Navy Assets Put on Standby to Aid AirAsia Flight Search Ops

NEW DELHI: The Navy has put on standby three ships and a maritime surveillance aircraft for assistance in the search operations, after an AirAsia flight from Indonesia to Singapore with 162 people on board went missing on Sunday after losing contact with air traffic controllers.

Navy sources said one ship in the Bay of Bengal and two others in the Andaman Sea have been put on standby.

“The Navy has kept one Boeing P8I maritime reconnaissance aircraft at INS Rajali (at Arakkonam, Tamil Nadu) and three ships ready for search and rescue operations for the missing Malaysian airliner.
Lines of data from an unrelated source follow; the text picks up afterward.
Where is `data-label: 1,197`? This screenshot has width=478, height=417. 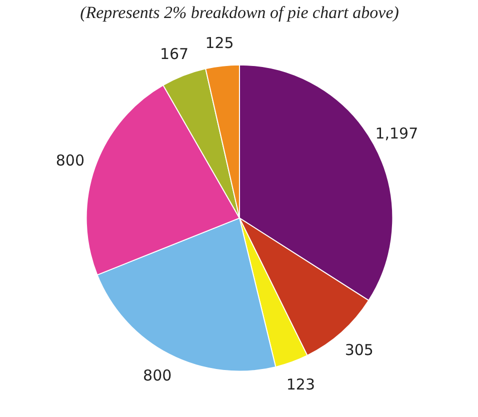
data-label: 1,197 is located at coordinates (396, 134).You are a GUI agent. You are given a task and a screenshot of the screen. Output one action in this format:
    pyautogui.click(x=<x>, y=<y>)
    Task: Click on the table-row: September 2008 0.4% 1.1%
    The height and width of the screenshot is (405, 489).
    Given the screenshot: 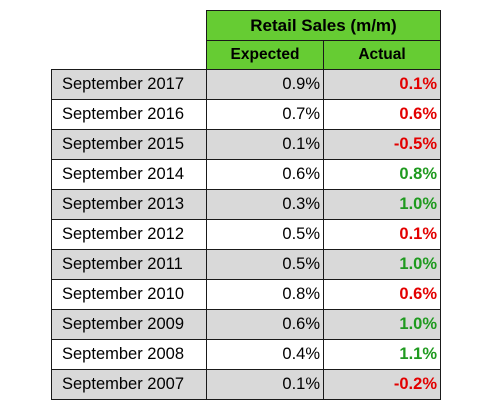 What is the action you would take?
    pyautogui.click(x=246, y=354)
    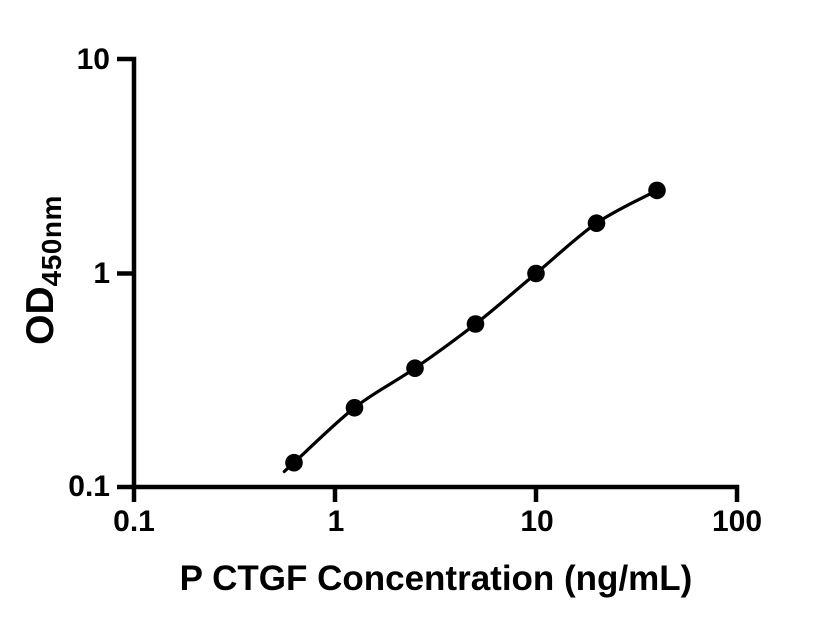 Image resolution: width=816 pixels, height=640 pixels. I want to click on y-tick-label-10: 10, so click(93, 60).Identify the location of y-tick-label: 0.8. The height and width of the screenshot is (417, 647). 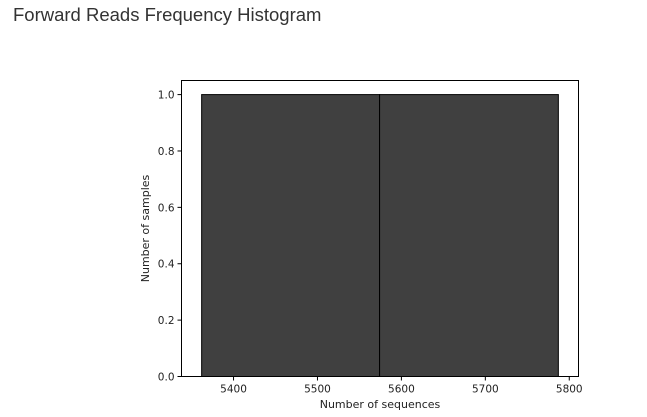
(166, 152). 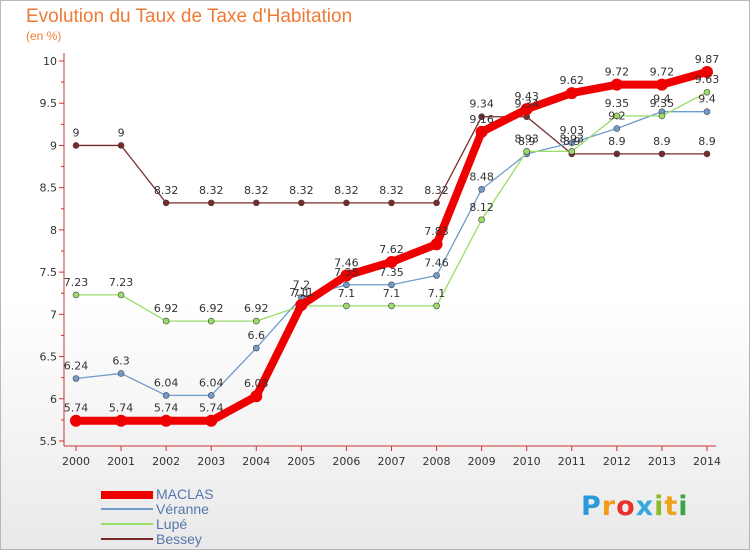 What do you see at coordinates (436, 232) in the screenshot?
I see `data-label-maclas: 7.83` at bounding box center [436, 232].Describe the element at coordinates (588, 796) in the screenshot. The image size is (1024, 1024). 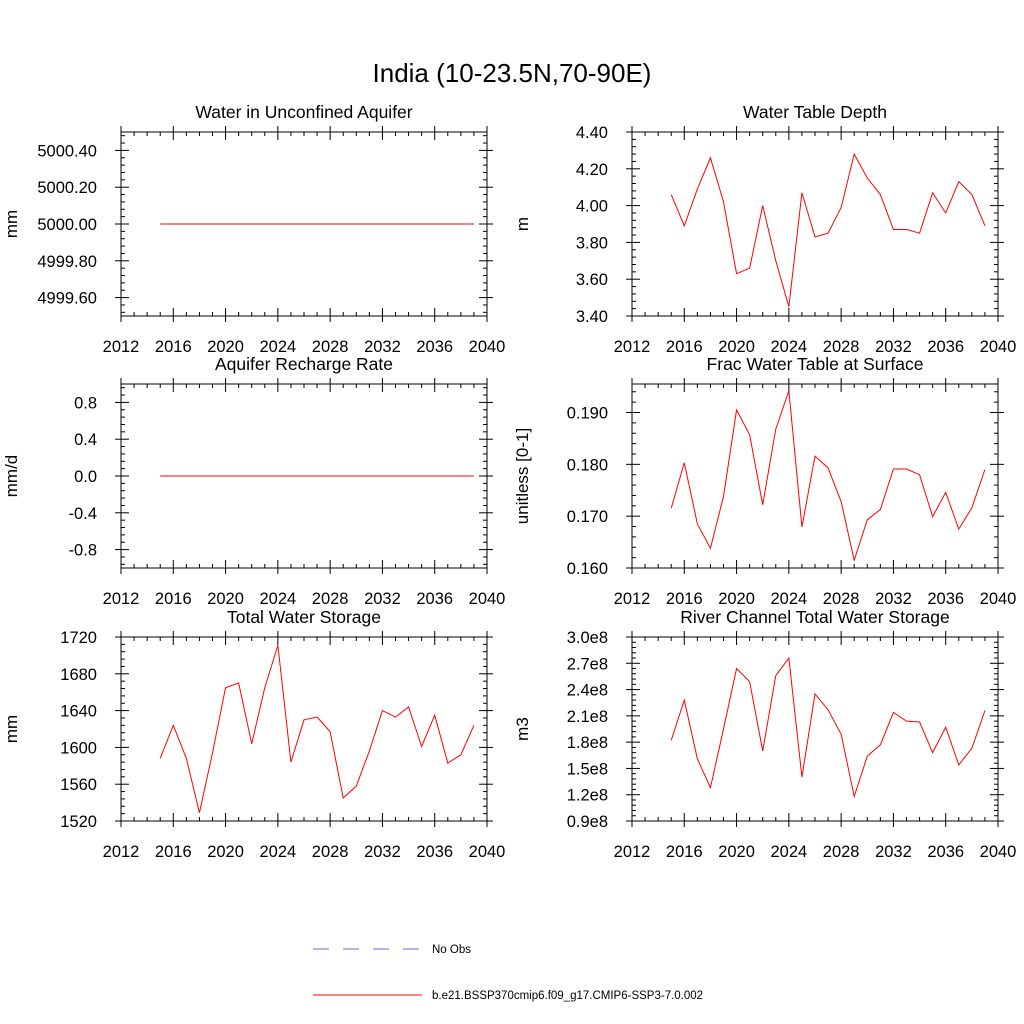
I see `y-tick-label: 1.2e8` at that location.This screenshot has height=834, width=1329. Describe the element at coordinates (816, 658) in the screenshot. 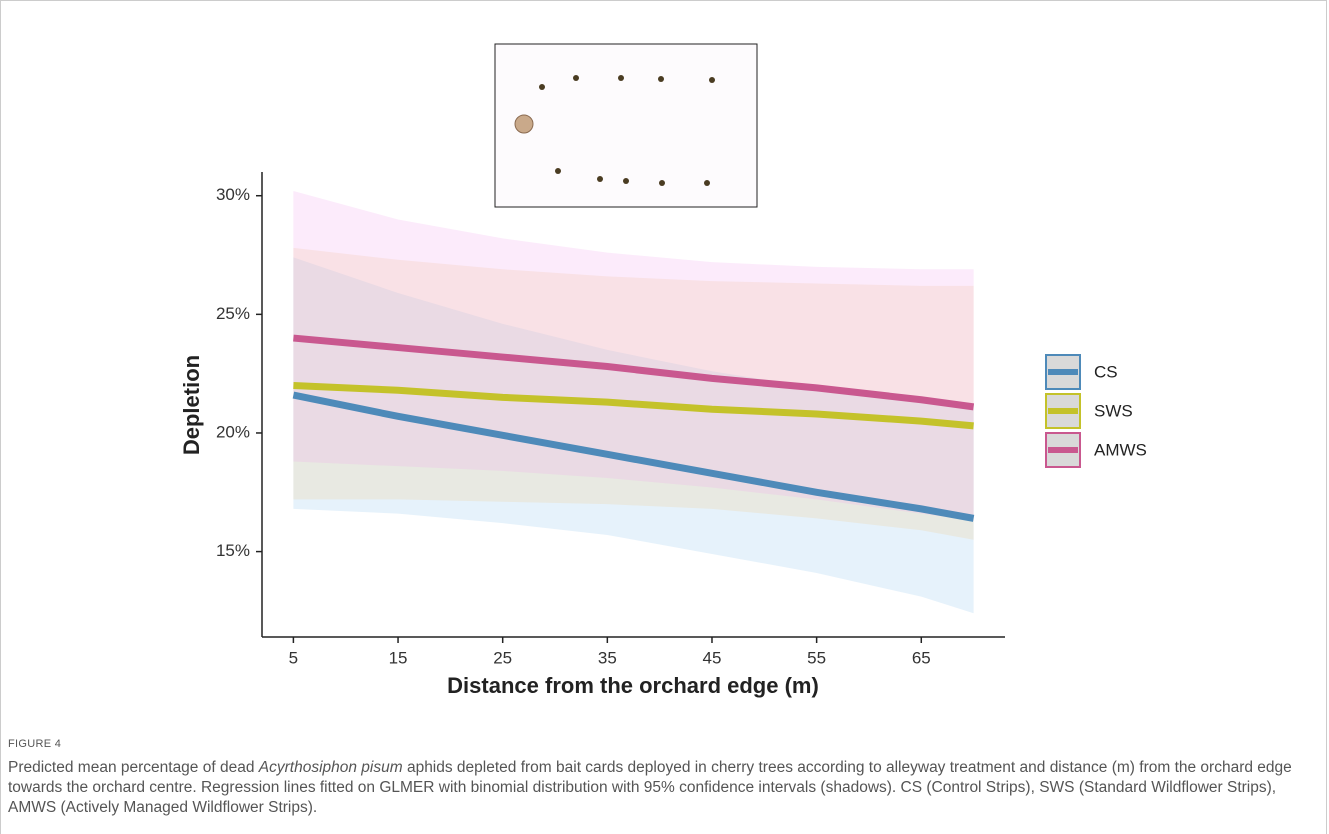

But deployment of these assets will happen only after approval from the government,” a source said.

“The assets have been put on standby in view of the gravity of the situation.

“They will be rushed into service as and when any order is issued,” the sources said.

The Navy had carried out a massive search and rescue operation, dubbed Operation Searchlight, in March this year to locate another missing airliner, MH370.

The country deployed six ships, three each from the Navy and the coast guard.

It had also used Dornier aircraft belonging to the Navy and the coast guard and even its P-8I, a long-range maritime patrol and anti-submarine aircraft, to cover over 200,000 sq km of the Andaman Sea and Indian Ocean.

Meanwhile on Sunday, A Singaporean transport official said Flight QZ8501 lost contact with Jakarta Air Traffic Control just after 07:24 hours local time.

The aircraft was in the Indonesian Flight Information Region (FIR), more than 200 nautical miles southeast of the Singapore-Jakarta FIR boundary, when contact was lost, the Civil Aviation Authority of Singapore (CAAS) said.

Contact with the plane was lost 42 minutes after takeoff. No Indian national was on board.